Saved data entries
+++

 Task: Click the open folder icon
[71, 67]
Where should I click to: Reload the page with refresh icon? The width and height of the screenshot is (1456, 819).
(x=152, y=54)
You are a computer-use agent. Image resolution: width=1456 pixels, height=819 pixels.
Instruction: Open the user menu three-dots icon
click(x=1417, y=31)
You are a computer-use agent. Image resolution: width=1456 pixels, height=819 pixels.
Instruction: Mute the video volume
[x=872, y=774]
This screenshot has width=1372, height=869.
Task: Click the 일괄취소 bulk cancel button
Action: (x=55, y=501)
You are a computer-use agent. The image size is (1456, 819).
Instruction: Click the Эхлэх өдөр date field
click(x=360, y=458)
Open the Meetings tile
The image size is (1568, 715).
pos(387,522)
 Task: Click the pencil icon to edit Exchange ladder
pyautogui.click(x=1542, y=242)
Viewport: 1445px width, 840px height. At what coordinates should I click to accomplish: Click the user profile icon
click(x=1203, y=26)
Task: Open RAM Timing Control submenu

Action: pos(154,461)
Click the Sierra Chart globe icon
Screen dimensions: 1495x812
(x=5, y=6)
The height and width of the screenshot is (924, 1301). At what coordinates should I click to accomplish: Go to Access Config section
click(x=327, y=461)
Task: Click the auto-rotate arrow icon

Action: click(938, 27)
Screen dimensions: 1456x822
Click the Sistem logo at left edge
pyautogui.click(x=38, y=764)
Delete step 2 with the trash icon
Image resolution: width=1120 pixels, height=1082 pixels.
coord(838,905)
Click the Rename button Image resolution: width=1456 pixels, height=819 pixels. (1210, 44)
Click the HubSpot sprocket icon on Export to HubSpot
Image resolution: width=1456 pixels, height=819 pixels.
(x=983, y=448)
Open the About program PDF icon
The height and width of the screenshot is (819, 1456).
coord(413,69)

+++

- Problem description
Exactly as they appear above, give the entries again.

- The answer
 Task: Click the open folder icon
[71, 67]
Where should I click to: Reload the page with refresh icon? The width and height of the screenshot is (1456, 819).
(x=152, y=54)
You are a computer-use agent. Image resolution: width=1456 pixels, height=819 pixels.
Instruction: Open the user menu three-dots icon
click(x=1417, y=31)
You are a computer-use agent. Image resolution: width=1456 pixels, height=819 pixels.
Instruction: Mute the video volume
[x=872, y=774]
This screenshot has width=1372, height=869.
Task: Click the 일괄취소 bulk cancel button
Action: (x=55, y=501)
You are a computer-use agent. The image size is (1456, 819).
Instruction: Click the Эхлэх өдөр date field
click(x=360, y=458)
Open the Meetings tile
The image size is (1568, 715).
pos(387,522)
 Task: Click the pencil icon to edit Exchange ladder
pyautogui.click(x=1542, y=242)
Viewport: 1445px width, 840px height. At what coordinates should I click to accomplish: Click the user profile icon
click(x=1203, y=26)
Task: Open RAM Timing Control submenu

Action: pos(154,461)
Click the Sierra Chart globe icon
Screen dimensions: 1495x812
(x=5, y=6)
The height and width of the screenshot is (924, 1301). At what coordinates should I click to accomplish: Go to Access Config section
click(x=327, y=461)
Task: Click the auto-rotate arrow icon

Action: click(938, 27)
Screen dimensions: 1456x822
Click the Sistem logo at left edge
pyautogui.click(x=38, y=764)
Delete step 2 with the trash icon
Image resolution: width=1120 pixels, height=1082 pixels.
coord(838,905)
Click the Rename button Image resolution: width=1456 pixels, height=819 pixels. (1210, 44)
Click the HubSpot sprocket icon on Export to HubSpot
Image resolution: width=1456 pixels, height=819 pixels.
(x=983, y=448)
Open the About program PDF icon
The height and width of the screenshot is (819, 1456).
coord(413,69)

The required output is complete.